What case stands out the most to her?

One of the cases that lingers the most in Schorn’s memory, she said, combines her vow of protecting children and her eagerness to close cold cases.

In 2015, George Shaw was arrested for murdering 14-year-old Barbara Rowan three decades prior. Schorn and her colleagues broke the case after Shaw’s accomplice and former drug buddy, Robert Sanders, confessed to helping Shaw dispose of Rowan’s body.

When Schorn met with Rowan’s parents to tell them that their daughter’s killer had finally been arrested, her father took a framed photo of her off his living room wall and handed it to Schorn. He asked her, she said, to find justice for his only child.

The photo now hangs in Schorn’s new office, next to one of her own children.

Shaw was later convicted and sentenced to 13½ to 27 years in prison.

What do her colleagues say about her?

Weintraub, in passing the torch to Schorn, was long in his praise for her. He clearly wasn’t alone in those feelings: Her swearing-in ceremony was standing-room only, a crowd that even the largest courtroom in the Bucks County Justice Center couldn’t contain, with well-wishers craning to see the proceeding from out in the hallway.

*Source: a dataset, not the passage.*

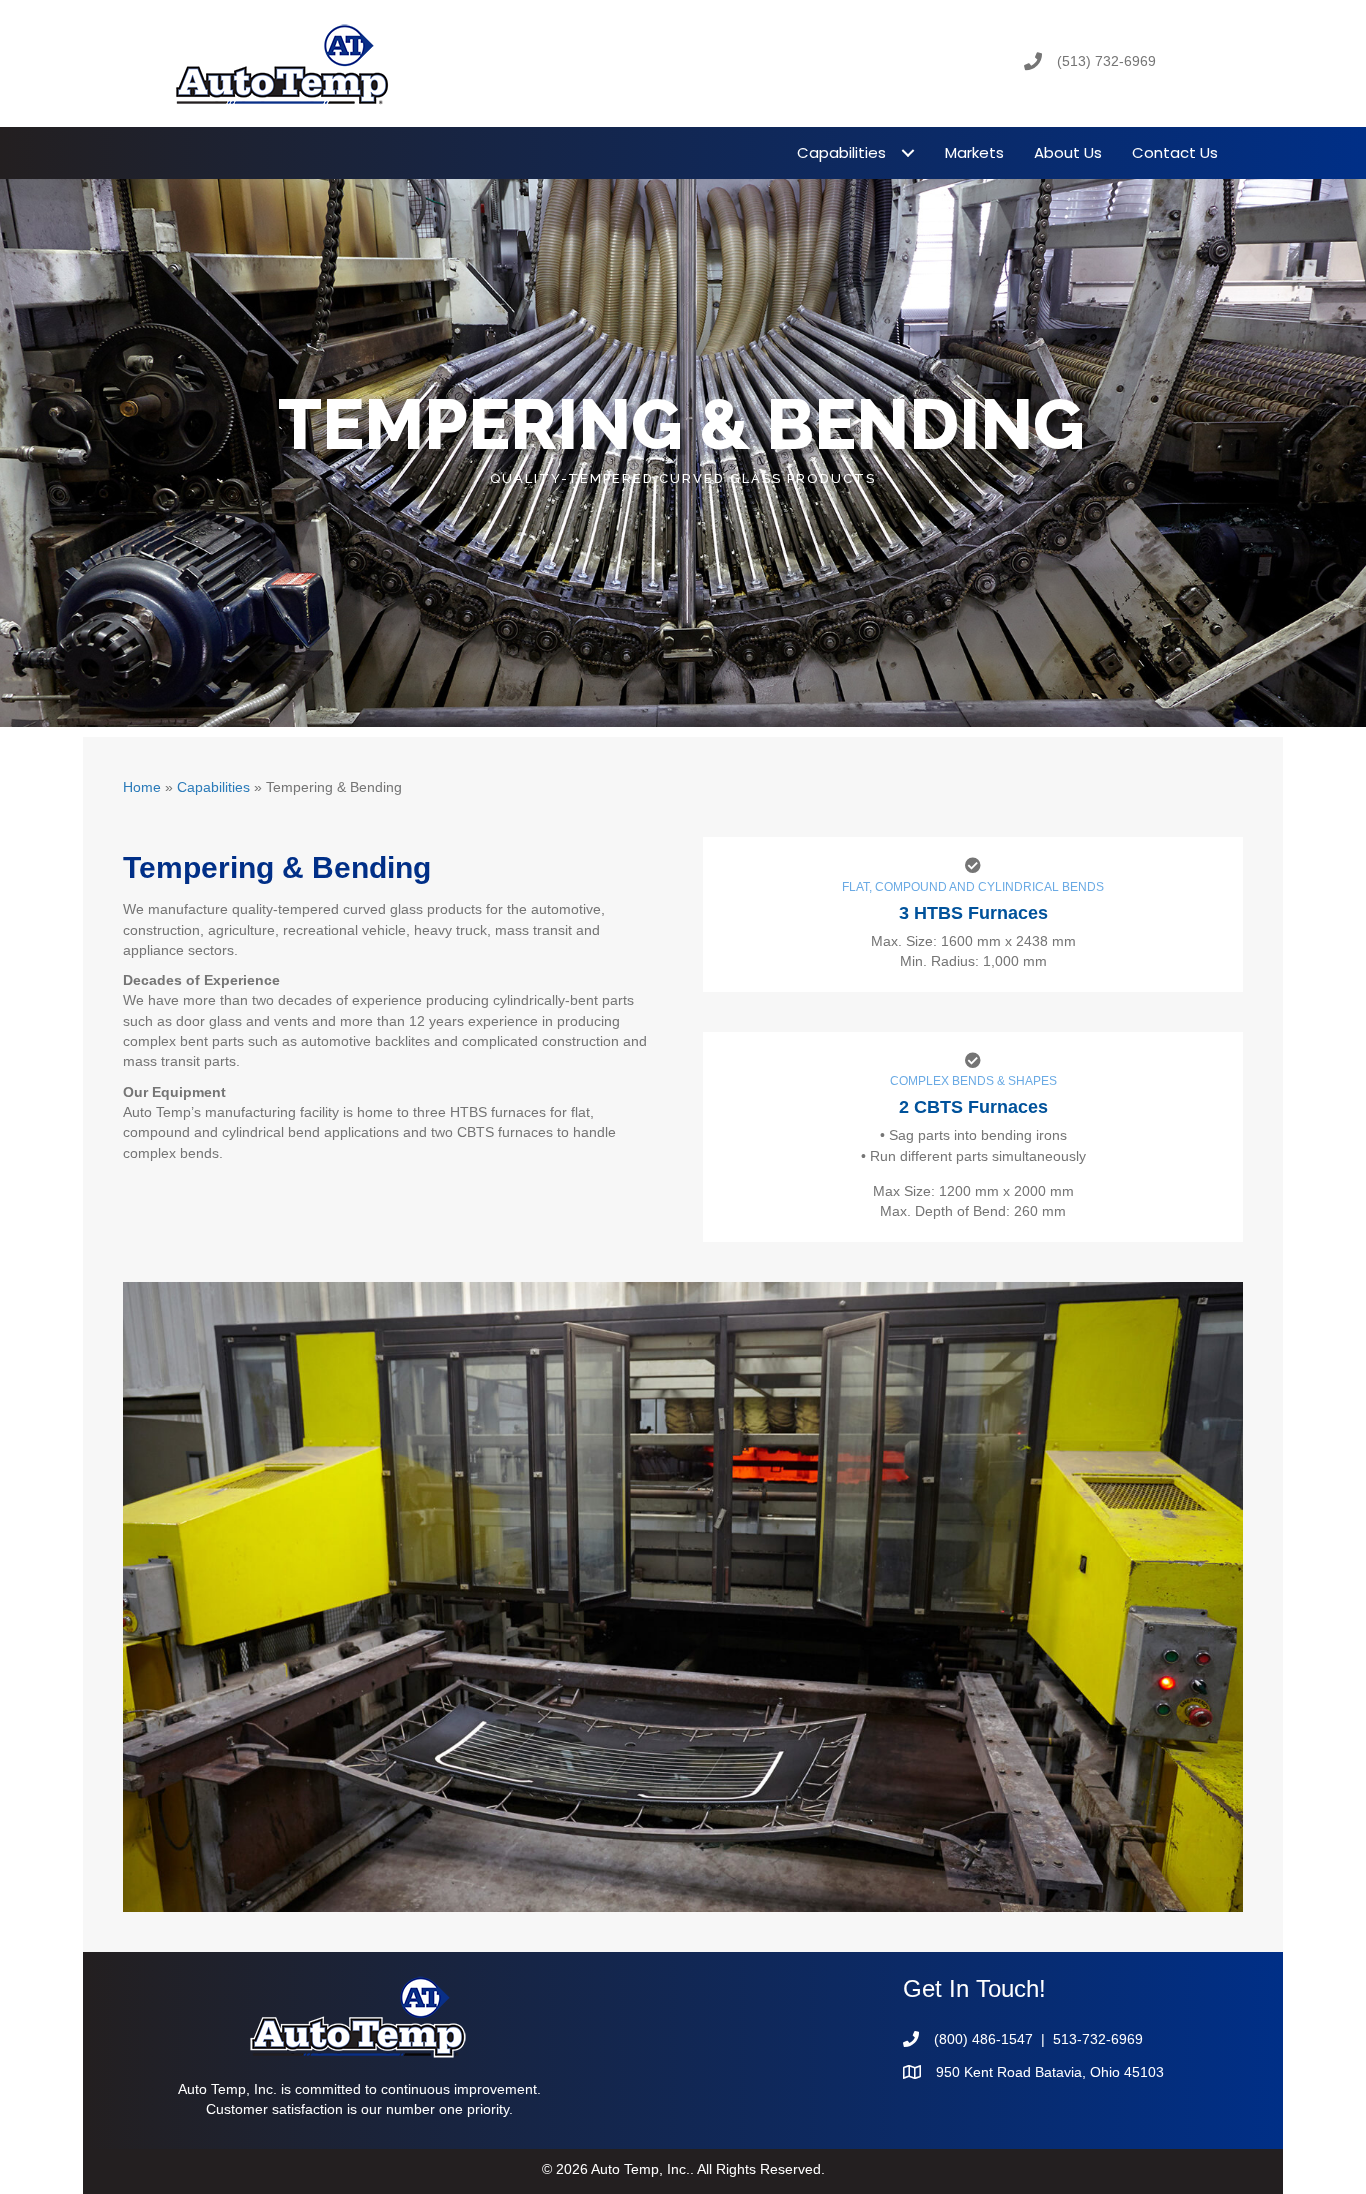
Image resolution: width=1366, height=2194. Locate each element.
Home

Those attendees included U.S. Rep. Brian Fitzpatrick, acting state Attorney General Michelle Henry (a former prosecutor in Bucks County), as well as defense attorneys that often square off against Schorn.

“As a prosecutor, she is the total package,” Weintraub said. “Mercy and redemption for most, and that special place for those who truly deserve it.”

Chelsea Jackman, a former Bucks County prosecutor who worked alongside Schorn for years called her a “protector of children” who treats victims the same way she does her own family.

“Today is the culmination of 25 years of sacrifice, determination and grit,” Jackman said of her longtime friend.